→ **IHRE AUFGABEN**
[a] Prüfen Sie, ob die folgenden Aussagen mit der Quelle übereinstimmen, und belegen Sie jede Antwort mit dem entscheidenden Wortlaut: (i) Ministerpräsident Conte stellte sein Dekret zur „Phase 2“ am Abend des 26.4.20 vor. (ii) Der politische Diskurs hat sich weniger als üblich in den virtuellen Raum verlagert. (iii) Der Widerstand in Südtirol scheint sich online auf Telegram zu formieren.
[b] Nennen Sie sämtliche Fragen, die die Quelle in ihrem einleitenden Absatz stellt.

→ **QUELLE**
Der Widerstand in Südtirol scheint sich online auf Telegram zu formieren. Wie kam es dazu? Wer steckt dahinter? Wie funktioniert es? Was sind die Ziele? Eine Spurensuche.
Avvertenza: Questo contributo rispecchia l’opinione personale dell’autore e non necessariamente quella della redazione di SALTO.
Internet
Foto: AG

Seit Beginn des Lockdowns ist der virtuelle Raum zum primären Treffpunkt der Südtiroler Gesellschaft geworden.

Während Zoom bis vor Kurzem nur eine der vielen Funktion einer Kamera war, ist es heute ein Treffpunkt für Ins-Home-Office-Versetzte. Während man bei einer Houseparty bis vor Kurzem bei seinen Freunden zu Hause feierte, schaut man jetzt bei Houseparty seinen Freunden beim Feiern bei ihnen zu Hause zu. 

Während Videotelefonie bis vor Kurzem eine Möglichkeit war, um seinen Angehörigen nicht persönlich in die Augen sehen zu müssen, ist sie heute oft die einzige Möglichkeit, um seinen Angehörigen beim Abschied in die Augen sehen zu können.

 

Landtag geschlossen

Diese Entwicklung hat auch vor der Südtiroler Landespolitik keinen Halt gemacht und der politische Diskurs hat sich noch mehr als üblich in den virtuellen Raum verlagert.

Man denke an die Video-Konferenzen, durch welche die Demokratie zumindest etwas am Laufen gehalten wurde, an die Fernseh-Auftritte, wo die neuen Maßnahmen erklärt wurden, und die Ankündigungen und Live-Auftritte auf den Social-Media-Kanälen.

Während diese Art der Kommunikation aus verschiedenen Perspektiven durchaus zu begrüßen und – den Umständen geschuldet – fast schon unumgänglich war, begünstigte sie allerdings auch eine sehr bedenkliche Wendung, welche am 26.4.20 einen weiteren – den entscheidenden? – Anstoß bekam.

 

Die Zündschnur und das Öl

Es ist der Abend von Sonntag, dem 26.4.20, als Ministerpräsident Conte sein Dekret zur Gestaltung der sog. „Phase 2“ vorstellt. Es ist seit jenem Sonntag vor neun Tagen, dass nicht nur in Südtirol die Wogen hochgehen und sich Widerstand formiert.

→ **VORLIEGENDES MATERIAL**
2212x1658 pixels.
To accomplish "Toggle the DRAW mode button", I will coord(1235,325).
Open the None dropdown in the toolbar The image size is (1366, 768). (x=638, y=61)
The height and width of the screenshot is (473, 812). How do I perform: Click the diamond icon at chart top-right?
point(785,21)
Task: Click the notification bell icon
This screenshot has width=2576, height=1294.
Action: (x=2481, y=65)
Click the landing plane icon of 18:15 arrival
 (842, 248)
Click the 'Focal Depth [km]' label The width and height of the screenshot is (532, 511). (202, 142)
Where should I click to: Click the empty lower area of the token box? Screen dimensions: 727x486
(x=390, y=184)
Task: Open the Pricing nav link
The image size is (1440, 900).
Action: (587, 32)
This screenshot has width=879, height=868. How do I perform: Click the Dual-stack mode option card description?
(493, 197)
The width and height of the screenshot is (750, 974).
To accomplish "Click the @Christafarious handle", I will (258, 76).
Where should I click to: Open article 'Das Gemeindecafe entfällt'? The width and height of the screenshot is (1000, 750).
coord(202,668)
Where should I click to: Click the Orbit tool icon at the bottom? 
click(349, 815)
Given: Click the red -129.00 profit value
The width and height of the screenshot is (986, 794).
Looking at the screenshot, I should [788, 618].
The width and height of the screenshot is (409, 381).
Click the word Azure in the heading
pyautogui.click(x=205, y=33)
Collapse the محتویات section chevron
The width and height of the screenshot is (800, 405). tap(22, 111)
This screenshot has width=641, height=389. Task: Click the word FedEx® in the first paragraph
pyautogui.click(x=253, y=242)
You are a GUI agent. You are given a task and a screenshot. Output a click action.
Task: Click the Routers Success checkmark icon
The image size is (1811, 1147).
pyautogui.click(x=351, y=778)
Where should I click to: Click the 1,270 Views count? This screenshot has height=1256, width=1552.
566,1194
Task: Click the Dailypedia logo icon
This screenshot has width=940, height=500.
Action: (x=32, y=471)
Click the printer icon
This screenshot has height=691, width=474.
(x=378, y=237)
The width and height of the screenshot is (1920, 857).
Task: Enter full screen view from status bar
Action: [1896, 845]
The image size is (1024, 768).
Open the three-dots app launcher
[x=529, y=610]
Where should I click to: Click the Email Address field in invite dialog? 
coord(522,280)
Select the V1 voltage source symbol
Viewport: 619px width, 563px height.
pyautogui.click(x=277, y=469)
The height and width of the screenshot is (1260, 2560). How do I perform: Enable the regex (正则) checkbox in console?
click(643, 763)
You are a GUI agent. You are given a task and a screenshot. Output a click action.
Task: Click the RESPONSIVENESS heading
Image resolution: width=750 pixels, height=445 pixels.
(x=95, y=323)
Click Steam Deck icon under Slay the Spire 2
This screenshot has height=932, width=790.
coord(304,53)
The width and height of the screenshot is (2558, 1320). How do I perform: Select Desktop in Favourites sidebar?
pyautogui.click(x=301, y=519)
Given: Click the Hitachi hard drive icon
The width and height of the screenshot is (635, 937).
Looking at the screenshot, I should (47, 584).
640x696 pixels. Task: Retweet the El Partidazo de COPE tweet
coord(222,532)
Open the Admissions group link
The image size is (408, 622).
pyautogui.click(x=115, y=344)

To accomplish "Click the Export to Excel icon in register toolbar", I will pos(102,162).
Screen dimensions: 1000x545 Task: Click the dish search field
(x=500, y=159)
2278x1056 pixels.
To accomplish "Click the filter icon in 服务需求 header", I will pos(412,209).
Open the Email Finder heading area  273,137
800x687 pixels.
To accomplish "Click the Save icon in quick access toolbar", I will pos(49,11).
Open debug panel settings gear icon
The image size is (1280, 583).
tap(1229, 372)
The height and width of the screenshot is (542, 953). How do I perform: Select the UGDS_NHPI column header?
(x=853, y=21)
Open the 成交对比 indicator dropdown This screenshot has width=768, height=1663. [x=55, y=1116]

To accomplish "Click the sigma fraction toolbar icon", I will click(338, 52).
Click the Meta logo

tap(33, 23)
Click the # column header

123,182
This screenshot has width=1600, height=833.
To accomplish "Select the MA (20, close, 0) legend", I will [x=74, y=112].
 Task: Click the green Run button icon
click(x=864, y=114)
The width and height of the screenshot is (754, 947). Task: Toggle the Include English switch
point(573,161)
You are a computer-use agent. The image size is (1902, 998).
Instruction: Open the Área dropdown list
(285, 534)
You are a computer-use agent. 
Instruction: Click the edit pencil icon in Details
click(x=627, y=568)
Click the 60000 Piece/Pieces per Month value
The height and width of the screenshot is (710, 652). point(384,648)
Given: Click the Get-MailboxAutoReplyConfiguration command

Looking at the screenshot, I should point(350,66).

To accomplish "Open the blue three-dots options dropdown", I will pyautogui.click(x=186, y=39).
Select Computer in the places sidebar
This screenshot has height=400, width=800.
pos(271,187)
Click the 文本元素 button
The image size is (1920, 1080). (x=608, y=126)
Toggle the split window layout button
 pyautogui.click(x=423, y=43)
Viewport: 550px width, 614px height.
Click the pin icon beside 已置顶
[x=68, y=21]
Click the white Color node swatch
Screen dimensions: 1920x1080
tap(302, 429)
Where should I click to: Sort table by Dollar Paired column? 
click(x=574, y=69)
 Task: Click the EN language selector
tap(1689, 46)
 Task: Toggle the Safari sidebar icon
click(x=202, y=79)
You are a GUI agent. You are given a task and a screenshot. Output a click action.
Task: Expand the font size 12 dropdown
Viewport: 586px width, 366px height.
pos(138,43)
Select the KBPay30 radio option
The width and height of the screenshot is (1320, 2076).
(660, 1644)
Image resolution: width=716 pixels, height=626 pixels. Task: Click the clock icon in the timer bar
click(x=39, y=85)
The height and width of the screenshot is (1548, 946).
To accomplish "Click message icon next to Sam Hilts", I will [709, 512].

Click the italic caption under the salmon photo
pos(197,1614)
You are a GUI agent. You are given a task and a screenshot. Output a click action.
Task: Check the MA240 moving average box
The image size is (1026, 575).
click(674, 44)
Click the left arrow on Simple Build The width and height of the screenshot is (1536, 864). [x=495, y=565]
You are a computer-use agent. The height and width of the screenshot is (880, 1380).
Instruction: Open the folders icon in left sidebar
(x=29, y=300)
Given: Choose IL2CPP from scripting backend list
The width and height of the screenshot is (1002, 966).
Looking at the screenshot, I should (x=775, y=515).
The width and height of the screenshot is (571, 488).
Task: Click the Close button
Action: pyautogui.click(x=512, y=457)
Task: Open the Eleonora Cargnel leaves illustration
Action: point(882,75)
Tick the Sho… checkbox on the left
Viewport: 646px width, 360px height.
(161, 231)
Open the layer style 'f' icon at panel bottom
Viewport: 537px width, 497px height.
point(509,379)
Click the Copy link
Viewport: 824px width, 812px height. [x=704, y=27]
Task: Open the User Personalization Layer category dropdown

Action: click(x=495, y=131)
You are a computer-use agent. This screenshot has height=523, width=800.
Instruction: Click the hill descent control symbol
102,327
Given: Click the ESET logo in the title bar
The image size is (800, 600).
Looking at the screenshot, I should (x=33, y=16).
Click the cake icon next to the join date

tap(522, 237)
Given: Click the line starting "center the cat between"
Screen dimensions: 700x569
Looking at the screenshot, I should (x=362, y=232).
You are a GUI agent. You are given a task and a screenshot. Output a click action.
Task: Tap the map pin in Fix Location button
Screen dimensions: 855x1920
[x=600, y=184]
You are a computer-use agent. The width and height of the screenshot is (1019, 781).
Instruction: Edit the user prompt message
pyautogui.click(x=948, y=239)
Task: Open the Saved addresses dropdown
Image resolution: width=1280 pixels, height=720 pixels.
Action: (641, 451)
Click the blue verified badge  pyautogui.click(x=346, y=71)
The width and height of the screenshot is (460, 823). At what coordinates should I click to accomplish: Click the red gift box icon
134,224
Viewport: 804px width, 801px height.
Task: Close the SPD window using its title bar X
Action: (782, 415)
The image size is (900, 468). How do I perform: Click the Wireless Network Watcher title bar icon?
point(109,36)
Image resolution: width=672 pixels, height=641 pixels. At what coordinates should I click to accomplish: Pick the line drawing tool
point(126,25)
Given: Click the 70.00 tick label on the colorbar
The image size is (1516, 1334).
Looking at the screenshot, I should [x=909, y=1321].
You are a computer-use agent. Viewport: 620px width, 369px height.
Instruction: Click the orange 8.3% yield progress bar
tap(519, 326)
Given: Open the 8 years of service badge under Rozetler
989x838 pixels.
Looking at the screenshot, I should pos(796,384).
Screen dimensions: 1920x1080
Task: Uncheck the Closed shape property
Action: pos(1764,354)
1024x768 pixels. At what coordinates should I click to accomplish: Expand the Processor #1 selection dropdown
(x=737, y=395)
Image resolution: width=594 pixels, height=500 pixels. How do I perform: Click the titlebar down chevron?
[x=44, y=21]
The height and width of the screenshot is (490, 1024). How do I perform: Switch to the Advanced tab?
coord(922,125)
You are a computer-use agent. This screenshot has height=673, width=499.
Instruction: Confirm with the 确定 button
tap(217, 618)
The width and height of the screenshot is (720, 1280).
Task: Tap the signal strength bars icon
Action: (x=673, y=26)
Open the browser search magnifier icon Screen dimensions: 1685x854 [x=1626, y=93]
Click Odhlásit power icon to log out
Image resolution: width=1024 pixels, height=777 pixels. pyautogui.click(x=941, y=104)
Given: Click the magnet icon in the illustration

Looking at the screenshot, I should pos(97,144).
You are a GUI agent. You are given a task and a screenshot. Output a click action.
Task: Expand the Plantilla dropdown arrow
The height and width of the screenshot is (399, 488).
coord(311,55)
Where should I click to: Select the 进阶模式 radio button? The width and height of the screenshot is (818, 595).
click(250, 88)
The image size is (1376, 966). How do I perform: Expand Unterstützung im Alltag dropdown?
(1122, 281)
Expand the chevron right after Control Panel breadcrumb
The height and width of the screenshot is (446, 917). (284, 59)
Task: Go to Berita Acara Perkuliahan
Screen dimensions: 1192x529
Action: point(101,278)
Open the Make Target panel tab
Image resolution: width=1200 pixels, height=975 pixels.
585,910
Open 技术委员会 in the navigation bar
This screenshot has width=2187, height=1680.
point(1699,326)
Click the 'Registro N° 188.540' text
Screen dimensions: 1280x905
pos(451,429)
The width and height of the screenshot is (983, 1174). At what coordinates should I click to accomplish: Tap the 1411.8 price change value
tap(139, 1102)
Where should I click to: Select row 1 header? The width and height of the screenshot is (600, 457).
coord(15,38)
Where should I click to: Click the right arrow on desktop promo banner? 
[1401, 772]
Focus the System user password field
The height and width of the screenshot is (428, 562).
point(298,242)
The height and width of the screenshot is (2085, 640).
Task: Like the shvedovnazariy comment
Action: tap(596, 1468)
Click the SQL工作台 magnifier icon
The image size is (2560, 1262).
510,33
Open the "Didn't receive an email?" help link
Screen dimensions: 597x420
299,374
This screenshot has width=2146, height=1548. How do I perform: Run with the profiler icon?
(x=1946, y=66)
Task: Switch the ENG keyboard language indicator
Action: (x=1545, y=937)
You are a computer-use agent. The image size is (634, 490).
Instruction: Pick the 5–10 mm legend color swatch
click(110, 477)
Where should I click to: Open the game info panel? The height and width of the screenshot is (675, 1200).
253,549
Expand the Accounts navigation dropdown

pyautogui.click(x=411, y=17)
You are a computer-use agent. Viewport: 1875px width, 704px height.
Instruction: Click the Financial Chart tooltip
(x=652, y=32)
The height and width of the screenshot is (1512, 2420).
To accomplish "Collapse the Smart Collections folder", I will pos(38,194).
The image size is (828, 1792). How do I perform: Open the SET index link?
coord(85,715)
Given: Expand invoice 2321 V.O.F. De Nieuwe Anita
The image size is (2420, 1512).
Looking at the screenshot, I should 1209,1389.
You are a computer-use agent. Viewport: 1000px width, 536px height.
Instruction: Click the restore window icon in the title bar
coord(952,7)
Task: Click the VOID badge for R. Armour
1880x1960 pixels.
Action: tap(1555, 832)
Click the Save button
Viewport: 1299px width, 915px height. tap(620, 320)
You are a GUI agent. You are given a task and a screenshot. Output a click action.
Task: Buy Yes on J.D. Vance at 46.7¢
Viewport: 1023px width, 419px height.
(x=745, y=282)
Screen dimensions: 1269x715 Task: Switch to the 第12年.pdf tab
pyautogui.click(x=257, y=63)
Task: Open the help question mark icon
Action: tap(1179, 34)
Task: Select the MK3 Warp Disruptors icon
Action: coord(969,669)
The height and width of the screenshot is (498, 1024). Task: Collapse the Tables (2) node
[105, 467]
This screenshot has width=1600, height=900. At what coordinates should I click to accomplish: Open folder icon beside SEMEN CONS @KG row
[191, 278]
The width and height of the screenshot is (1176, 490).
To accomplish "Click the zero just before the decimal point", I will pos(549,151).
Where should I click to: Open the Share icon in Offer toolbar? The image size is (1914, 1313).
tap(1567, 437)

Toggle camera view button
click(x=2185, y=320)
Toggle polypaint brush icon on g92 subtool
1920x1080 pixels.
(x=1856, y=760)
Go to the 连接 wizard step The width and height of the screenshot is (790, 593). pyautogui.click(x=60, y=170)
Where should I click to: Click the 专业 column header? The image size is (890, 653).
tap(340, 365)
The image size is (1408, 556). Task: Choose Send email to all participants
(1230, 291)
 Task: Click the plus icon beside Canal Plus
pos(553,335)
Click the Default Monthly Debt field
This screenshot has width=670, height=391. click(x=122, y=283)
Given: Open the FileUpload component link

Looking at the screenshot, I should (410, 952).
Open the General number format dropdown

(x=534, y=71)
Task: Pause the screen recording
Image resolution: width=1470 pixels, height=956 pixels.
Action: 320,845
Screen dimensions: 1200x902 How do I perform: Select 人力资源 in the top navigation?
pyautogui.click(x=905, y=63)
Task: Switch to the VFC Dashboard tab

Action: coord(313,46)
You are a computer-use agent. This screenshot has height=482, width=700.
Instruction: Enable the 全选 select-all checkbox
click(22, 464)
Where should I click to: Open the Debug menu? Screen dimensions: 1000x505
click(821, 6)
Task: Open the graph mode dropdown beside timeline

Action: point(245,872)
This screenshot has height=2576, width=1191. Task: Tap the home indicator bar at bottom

→ **LÖSUNGEN**
[a]
(i) Ja: „Es ist der Abend von Sonntag, dem 26.4.20, als Ministerpräsident Conte sein Dekret zur Gestaltung der sog. „Phase 2“ vorstellt.“
(ii) Nein: „der politische Diskurs hat sich noch mehr als üblich in den virtuellen Raum verlagert“
(iii) Ja: „Der Widerstand in Südtirol scheint sich online auf Telegram zu formieren.“

[b]
- Wie kam es dazu?
- Wer steckt dahinter?
- Wie funktioniert es?
- Was sind die Ziele?